Because the material must be preserved as it stands, copy every line exactly.

*** Opening Listed records ***

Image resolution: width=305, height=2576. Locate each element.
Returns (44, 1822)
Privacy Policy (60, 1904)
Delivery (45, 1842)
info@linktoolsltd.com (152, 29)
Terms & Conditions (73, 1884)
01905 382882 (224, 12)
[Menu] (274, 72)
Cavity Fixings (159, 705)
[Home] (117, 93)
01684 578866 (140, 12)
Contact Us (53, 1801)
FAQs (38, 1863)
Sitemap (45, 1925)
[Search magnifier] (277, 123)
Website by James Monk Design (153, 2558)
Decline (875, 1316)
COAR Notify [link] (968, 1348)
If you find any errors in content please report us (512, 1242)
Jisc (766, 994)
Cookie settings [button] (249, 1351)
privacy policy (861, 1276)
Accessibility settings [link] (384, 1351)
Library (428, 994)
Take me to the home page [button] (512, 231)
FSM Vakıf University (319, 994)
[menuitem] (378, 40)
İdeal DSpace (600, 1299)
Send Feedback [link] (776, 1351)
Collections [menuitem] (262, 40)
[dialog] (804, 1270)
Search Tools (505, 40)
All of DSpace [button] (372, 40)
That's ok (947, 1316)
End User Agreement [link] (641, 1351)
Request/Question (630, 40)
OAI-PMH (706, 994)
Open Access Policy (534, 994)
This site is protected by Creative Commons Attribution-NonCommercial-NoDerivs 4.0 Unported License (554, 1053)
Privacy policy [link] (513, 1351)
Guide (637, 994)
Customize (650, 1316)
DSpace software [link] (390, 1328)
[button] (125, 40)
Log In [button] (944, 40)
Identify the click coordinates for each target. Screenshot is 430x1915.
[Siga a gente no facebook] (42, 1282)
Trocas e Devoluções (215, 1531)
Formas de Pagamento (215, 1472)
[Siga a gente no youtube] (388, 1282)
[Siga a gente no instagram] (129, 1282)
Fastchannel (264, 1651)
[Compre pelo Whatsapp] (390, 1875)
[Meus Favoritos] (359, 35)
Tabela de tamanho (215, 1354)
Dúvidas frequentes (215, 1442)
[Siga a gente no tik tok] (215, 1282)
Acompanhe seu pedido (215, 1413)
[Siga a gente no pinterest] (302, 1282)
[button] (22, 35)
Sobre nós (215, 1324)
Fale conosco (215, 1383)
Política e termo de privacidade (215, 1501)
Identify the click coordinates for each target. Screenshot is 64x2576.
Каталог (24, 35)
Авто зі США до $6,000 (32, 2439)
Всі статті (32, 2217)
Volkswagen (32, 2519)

*** Closing Listed records ***

Task response:
Image resolution: width=305, height=2576. Locate each element.
Returns (44, 1822)
Privacy Policy (60, 1904)
Delivery (45, 1842)
info@linktoolsltd.com (152, 29)
Terms & Conditions (73, 1884)
01905 382882 (224, 12)
[Menu] (274, 72)
Cavity Fixings (159, 705)
[Home] (117, 93)
01684 578866 (140, 12)
Contact Us (53, 1801)
FAQs (38, 1863)
Sitemap (45, 1925)
[Search magnifier] (277, 123)
Website by James Monk Design (153, 2558)
Decline (875, 1316)
COAR Notify [link] (968, 1348)
If you find any errors in content please report us (512, 1242)
Jisc (766, 994)
Cookie settings [button] (249, 1351)
privacy policy (861, 1276)
Accessibility settings [link] (384, 1351)
Library (428, 994)
Take me to the home page [button] (512, 231)
FSM Vakıf University (319, 994)
[menuitem] (378, 40)
İdeal DSpace (600, 1299)
Send Feedback [link] (776, 1351)
Collections [menuitem] (262, 40)
[dialog] (804, 1270)
Search Tools (505, 40)
All of DSpace [button] (372, 40)
That's ok (947, 1316)
End User Agreement [link] (641, 1351)
Request/Question (630, 40)
OAI-PMH (706, 994)
Open Access Policy (534, 994)
This site is protected by Creative Commons Attribution-NonCommercial-NoDerivs 4.0 Unported License (554, 1053)
Privacy policy [link] (513, 1351)
Guide (637, 994)
Customize (650, 1316)
DSpace software [link] (390, 1328)
[button] (125, 40)
Log In [button] (944, 40)
Identify the click coordinates for each target. Screenshot is 430x1915.
[Siga a gente no facebook] (42, 1282)
Trocas e Devoluções (215, 1531)
Formas de Pagamento (215, 1472)
[Siga a gente no youtube] (388, 1282)
[Siga a gente no instagram] (129, 1282)
Fastchannel (264, 1651)
[Compre pelo Whatsapp] (390, 1875)
[Meus Favoritos] (359, 35)
Tabela de tamanho (215, 1354)
Dúvidas frequentes (215, 1442)
[Siga a gente no tik tok] (215, 1282)
Acompanhe seu pedido (215, 1413)
[Siga a gente no pinterest] (302, 1282)
[button] (22, 35)
Sobre nós (215, 1324)
Fale conosco (215, 1383)
Política e termo de privacidade (215, 1501)
Identify the click coordinates for each target. Screenshot is 64x2576.
Каталог (24, 35)
Авто зі США до $6,000 (32, 2439)
Всі статті (32, 2217)
Volkswagen (32, 2519)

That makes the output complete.